Still, it'd be incredibly easy to make a really boring movie about a famous film critic, even one who suffered from cancer, and happily, James nimbly avoids this. One of the bigger sins biopics tend to commit is trying to wedge in too much of the subject's life. While Life Itself does range from Ebert's childhood to his death, it's intelligent enough to focus on the aspects of his life and career that the audience would naturally be more interested in. It's cool that he first found success at his college paper, that he won a Pulitzer for film criticism, and that he wrote the screenplay for Beyond the Valley of the Dolls, but that's not the meat of Ebert's story, and James makes the correct choice to gloss over them pretty quickly in favor of more thorough background on things like Ebert's marriage, his illness, and of course, his relationship with Gene Siskel.


Siskel and Ebert captured lightning in a bottle, but it was far from a smooth working relationship. Each felt the other was superfluous, and kind of an ass to boot. There's some terrific footage of the two of them carping at each other, not only as part of their television show, but in outtakes as well. Each tries to outdo the other, and they often come off as an old, bickering married couple. It's pretty engrossing. But rubbernecking at awkwardness and arguments is not what this movie rests on.
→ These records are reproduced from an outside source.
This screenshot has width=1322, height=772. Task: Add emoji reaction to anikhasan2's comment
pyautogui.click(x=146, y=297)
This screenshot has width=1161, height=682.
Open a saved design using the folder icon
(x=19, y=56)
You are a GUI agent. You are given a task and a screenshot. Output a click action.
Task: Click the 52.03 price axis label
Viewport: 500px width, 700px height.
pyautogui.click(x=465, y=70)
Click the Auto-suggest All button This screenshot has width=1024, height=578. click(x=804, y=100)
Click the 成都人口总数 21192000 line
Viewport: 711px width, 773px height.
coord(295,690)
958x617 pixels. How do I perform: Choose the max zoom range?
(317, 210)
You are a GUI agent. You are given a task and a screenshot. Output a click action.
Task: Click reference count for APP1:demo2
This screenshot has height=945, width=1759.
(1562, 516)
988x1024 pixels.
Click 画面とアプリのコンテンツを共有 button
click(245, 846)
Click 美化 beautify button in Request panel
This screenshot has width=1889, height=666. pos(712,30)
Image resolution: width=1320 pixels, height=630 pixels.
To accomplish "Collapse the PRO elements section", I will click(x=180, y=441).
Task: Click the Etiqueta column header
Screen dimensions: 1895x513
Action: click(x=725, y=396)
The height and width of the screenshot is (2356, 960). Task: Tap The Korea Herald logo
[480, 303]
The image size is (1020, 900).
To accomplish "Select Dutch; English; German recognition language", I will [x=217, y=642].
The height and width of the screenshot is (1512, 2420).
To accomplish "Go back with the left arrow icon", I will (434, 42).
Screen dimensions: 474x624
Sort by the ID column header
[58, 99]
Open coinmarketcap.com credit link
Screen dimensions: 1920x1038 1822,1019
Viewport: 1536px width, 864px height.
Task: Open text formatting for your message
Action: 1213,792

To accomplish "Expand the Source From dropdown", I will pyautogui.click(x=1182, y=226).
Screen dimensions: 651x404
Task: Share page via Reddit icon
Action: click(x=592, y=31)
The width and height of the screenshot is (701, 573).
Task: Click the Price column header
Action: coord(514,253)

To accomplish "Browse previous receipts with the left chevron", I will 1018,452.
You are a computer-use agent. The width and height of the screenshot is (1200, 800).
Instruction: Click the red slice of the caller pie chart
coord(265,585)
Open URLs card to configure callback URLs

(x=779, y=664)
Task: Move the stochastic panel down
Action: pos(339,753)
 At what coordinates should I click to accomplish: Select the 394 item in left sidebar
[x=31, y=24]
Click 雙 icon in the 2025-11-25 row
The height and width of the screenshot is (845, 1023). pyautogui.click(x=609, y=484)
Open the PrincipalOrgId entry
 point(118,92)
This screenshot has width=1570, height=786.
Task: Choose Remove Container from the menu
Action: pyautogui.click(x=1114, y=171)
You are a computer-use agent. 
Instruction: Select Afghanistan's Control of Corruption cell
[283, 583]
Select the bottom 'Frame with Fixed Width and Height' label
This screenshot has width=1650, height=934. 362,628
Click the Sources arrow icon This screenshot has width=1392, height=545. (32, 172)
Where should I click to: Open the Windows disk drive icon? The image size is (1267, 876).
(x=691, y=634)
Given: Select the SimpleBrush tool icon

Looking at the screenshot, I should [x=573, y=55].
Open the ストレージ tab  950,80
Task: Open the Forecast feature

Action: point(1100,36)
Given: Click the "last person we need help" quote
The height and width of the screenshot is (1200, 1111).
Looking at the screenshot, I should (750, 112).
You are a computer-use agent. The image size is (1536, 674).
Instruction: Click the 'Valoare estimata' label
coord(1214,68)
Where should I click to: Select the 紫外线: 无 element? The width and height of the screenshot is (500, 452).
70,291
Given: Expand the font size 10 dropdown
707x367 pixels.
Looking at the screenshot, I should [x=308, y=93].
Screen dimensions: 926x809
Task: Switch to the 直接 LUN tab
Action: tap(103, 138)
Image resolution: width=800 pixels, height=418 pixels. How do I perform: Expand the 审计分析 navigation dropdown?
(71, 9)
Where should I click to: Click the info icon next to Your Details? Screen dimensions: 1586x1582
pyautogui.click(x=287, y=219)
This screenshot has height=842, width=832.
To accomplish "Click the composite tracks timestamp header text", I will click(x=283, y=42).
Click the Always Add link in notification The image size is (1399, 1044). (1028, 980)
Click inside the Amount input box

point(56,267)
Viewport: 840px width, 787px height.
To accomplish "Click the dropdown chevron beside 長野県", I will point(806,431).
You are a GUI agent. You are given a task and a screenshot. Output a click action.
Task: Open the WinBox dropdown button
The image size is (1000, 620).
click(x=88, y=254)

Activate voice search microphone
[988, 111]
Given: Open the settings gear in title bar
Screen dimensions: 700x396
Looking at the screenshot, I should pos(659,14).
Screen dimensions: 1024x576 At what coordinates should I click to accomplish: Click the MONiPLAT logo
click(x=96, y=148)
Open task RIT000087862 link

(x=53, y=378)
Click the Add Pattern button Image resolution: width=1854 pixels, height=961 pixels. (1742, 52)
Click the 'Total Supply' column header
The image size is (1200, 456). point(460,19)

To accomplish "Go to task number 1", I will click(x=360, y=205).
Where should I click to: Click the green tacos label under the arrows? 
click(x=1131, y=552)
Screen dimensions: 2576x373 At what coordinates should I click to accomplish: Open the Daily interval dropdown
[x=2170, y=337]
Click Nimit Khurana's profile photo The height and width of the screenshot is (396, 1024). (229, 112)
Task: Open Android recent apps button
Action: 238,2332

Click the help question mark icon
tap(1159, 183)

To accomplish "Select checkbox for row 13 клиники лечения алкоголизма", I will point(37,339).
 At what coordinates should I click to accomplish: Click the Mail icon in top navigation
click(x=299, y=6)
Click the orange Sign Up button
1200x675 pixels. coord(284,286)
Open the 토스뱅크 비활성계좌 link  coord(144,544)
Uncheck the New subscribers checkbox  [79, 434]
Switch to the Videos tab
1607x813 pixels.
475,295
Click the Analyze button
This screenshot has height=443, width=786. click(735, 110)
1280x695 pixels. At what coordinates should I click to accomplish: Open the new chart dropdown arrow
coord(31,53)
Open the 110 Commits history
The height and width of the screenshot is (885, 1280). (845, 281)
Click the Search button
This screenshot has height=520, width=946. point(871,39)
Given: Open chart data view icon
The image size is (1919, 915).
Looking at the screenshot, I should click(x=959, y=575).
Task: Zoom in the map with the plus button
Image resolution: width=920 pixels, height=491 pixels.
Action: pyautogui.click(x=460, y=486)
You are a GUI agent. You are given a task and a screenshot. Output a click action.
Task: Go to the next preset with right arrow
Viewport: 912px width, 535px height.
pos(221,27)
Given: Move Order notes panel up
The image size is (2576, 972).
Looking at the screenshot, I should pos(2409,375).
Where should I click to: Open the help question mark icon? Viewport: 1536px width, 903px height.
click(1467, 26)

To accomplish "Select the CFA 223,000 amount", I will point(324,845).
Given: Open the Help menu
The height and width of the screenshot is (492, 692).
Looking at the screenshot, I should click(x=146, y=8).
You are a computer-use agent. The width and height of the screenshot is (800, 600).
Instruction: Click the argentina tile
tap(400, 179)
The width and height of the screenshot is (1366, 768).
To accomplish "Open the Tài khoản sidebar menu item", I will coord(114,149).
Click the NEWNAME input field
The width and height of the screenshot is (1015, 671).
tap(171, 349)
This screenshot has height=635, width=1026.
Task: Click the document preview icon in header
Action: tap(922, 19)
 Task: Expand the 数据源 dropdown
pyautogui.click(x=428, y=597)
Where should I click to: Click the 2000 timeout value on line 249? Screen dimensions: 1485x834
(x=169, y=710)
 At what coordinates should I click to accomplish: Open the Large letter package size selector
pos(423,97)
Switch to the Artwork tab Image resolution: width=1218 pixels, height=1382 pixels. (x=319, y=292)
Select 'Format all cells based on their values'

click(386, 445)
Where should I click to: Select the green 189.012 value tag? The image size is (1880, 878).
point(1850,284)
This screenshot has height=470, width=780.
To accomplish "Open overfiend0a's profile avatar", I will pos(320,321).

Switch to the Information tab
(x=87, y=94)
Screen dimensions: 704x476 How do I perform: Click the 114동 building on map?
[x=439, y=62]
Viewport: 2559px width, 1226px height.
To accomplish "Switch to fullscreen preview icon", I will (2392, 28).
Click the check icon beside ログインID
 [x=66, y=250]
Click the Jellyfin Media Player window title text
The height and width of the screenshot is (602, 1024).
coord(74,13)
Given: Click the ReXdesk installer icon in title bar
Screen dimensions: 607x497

Life Itself does not lionize nor glamorize Roger Ebert. It talks about his alcoholism. It talks about his narcissism. It talks about his stubbornness. He and his wife Chaz speak with utter frankness about his cancer, his treatments, and their marriage. The movie is a lot like Ebert's writing: Clear, impassioned, straightforward, and blunt without being unnecessarily harsh. He would have loved it. And so did I.